About this template
The Private Equity template is a professional cover letter in Source Serif with a deep navy and gold deal-tombstone block at the top: fund name, sector, vintage, multiple. The body stays in tight serif, no decoration — built around a single deal credential rather than a long story. The format echoes the closing announcements published in Mergermarket, PitchBook News and the Wall Street Journal Pro PE. Compatible with the ATS at PE funds (Workday at KKR, Lever at Blackstone, Greenhouse at Apollo Global Management, SmartRecruiters at Carlyle Group) and at family offices (the Rockefeller, Pritzker and Hilton family offices recruiting via private executive search).
Who is it for?
It fits PE associates, principals, partners and investment directors, as well as ex-M&A bankers crossing to the buy-side. Profiles whose deal track record speaks louder than any cover-letter prose — they have signed on the Heinz-Kraft merger, the Refinitiv take-private, the Athenahealth secondary — and who want the visual format itself to signal the league they play in. Equally pertinent for venture-growth profiles (TPG Growth, General Atlantic, Insight Partners Growth) who adopt the traditional PE codes.
How to use it
The deal tombstone at the top must cite a single deal — the one defining your current seniority, not your best-ever deal. Format: "Project Alpha / Industrials / 2024 / 3.2x MoIC." The letter body, in four short paragraphs, articulates investment thesis, personal contribution, lesson learned and angle for the target fund. Avoid superlatives: the sector prefers an average deal well described to ten stacked deals without context. Mention your current carry (vesting status) only if you are applying for a partner role where carry dilution is negotiated.
Frequently asked questions
Should I mention carry and transition terms?
At partner and investment director level, yes — it is what the selection committee wants to know. Mention soberly the vesting status ("carry 60% vested on Fund IV"), your contractual availability ("six-month non-compete on core sector of current fund") and the possibility of a partial roll-over on live deals. At associate level, it is unnecessary: your letter rests on the cited deal, not on the terms.
How do I describe a deal that went wrong (write-off, disappointing return)?
Mention it soberly in the body ("Project Beta / Tech / 2021 / 0.7x MoIC, partial exit under covenant pressure"), followed by the lesson retained. PE funds value the capacity to diagnose a failure more than the image of an unblemished track record. Lying about a MoIC is verified in five minutes via PitchBook or Preqin — any approximation detected burns you across the entire community.

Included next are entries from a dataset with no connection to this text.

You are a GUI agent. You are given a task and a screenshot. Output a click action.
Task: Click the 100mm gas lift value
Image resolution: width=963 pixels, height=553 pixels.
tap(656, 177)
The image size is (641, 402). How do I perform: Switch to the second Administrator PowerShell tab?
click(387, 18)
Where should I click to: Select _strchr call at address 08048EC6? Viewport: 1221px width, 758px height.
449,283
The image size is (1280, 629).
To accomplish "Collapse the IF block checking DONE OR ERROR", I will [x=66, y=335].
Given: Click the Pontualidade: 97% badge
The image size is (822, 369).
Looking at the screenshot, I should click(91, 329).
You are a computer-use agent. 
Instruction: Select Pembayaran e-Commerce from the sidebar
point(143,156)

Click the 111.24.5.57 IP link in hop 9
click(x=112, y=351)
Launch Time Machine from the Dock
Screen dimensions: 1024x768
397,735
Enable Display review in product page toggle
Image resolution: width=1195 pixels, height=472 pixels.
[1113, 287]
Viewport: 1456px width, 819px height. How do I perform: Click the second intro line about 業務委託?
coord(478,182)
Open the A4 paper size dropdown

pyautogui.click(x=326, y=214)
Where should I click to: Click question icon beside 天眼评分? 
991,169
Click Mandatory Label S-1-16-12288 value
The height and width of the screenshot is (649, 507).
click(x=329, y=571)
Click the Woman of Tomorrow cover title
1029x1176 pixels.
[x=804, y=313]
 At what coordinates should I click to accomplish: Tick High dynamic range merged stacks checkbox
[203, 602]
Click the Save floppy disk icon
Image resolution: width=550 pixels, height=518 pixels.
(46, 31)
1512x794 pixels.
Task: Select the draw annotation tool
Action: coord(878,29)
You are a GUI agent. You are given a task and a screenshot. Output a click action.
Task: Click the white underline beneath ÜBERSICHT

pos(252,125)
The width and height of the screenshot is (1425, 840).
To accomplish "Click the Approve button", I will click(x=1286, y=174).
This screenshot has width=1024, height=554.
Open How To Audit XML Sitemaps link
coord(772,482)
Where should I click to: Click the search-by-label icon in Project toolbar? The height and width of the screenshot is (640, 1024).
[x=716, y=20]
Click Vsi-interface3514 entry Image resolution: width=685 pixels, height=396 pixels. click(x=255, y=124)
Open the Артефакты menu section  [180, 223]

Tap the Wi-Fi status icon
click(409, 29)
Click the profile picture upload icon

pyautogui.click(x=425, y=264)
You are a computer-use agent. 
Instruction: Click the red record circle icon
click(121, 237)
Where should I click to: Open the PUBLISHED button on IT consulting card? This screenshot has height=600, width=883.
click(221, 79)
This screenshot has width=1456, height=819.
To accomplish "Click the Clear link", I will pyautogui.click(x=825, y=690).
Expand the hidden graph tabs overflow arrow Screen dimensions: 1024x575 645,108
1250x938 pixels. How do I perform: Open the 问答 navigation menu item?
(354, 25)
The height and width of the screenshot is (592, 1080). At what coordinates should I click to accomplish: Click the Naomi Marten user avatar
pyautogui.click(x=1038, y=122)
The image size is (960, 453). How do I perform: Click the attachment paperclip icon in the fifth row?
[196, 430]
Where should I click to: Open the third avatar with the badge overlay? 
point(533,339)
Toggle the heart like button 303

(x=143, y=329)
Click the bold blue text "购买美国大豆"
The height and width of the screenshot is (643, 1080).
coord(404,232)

Does the format work for a foreign-fund application (KKR Hong Kong, Carlyle London)?
Yes, without structural change. The deal-tombstone codes are international: a KKR Hong Kong partner or a Carlyle London MD reads the format immediately. Adapt only the language (business English) and the deal-naming conventions according to whether you are applying for LBO mid-cap, growth or infrastructure practice. For US megafunds (KKR, Apollo, Blackstone), letter-prof-private-equity remains more accurate than letter-prof-due-diligence.